“The decision to learn a foreign language is to me an act of friendship. It is indeed a holding out of the hand. It’s not just a route to negotiation. It’s also to get to know you better, to draw closer to you and your culture, your social manners and your way of thinking.” The words of John Le Carré, the celebrated author who passed away this week, show just how powerful language learning can be. In an article outlining why we should learn German, he highlights the importance of learning and teaching foreign languages as a way to get to know other cultures and understand other ways of life. I have always been fascinated by the way languages reflect different perceptions of the world: there are close to fifty different words for snow in the Inuit language, for instance, to reflect its importance in their society. Closer to home, there is no real translation of ‘cosy’ in French but also no proper word for ‘gourmand’ in English, providing a glimpse of what is important to these two nations.

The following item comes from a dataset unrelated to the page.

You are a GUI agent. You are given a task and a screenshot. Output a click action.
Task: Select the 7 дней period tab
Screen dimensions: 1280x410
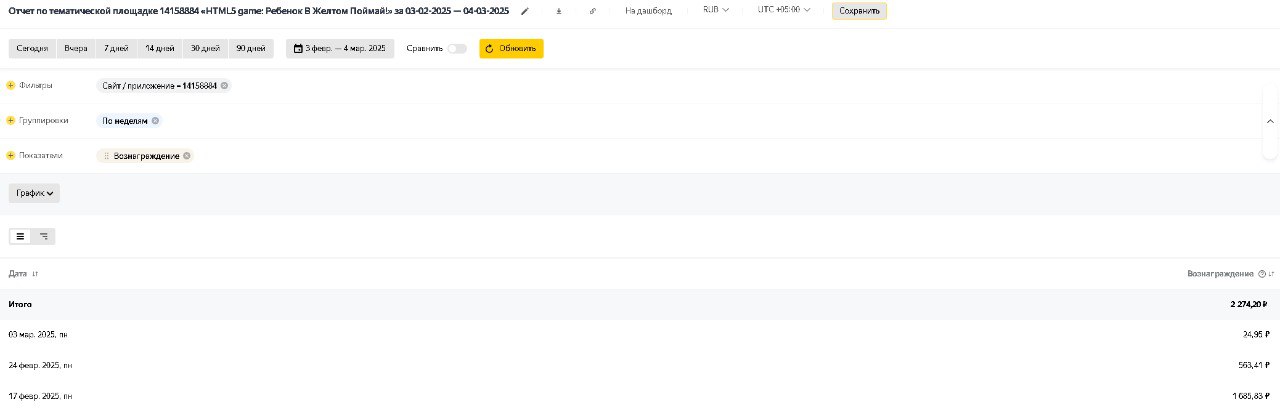pos(116,48)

Learning a language is not easy and progress is not always linear so it can at times be disheartening. But when we hear tourists speaking in that language and understand what they are saying or when we are able to conduct a simple transaction or an entire conversation, however riddled with mistakes it might be, it all becomes worth it and the feeling of satisfaction is immense. The skills involved in language learning are ones that open many doors: team work, analytical and negotiating skills and problem solving strategies, to name but a few. All these are sought after by employers in many fields. As an added bonus, learning a language also improves your memory and can be taken up at any age, with proven benefits in warding off dementia.

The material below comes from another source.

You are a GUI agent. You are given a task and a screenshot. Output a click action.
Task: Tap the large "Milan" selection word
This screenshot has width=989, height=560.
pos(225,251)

The children we teach today at Lambrook are likely to go on to take up jobs that have not yet been invented. However, there is no doubt that knowing another language is and will remain a useful tool on anyone’s belt. MFL teachers can still spot a Google translated homework a mile off, indicating that there remains a need for human touch in language learning. There is no saying where the journey that starts in the pre-prep will take our pupils. It may be a school exchange trip and long-lasting friendships, a GCSE grade, some memorable holidays abroad, a university degree or the key to a career. For me, certainly, language learning was truly life-changing, leading to two fabulous years abroad, to teaching in institutions such as the Sorbonne, Cambridge University and Eton College (and now Lambrook!) and to forming a bilingual family. As MFL teachers, we certainly hope that this is just the start, that our pupils will keep up with French or go on to learn other languages at some point in their lives, that we have kindled a flame which will never quite go out.

Learning another language is much more than just poring over long vocabulary lists and understanding verb conjugations, though these are necessary steps which also often shed light on the workings of our own native language, the one we don’t normally have to think about. Language learning is, particularly for young children, realising that not everyone speaks the same language, which is not a given if one is never exposed to other idioms. I once taught a class of young children, some of whom genuinely thought other languages were just made up funny noises! This understanding is developed naturally during the process of learning a new language and becomes our ability to communicate with people outside of our own culture. To make the effort to learn at least one language other than one’s own is a labour of love and with it comes tolerance, understanding and empathy, qualities which the world will always need.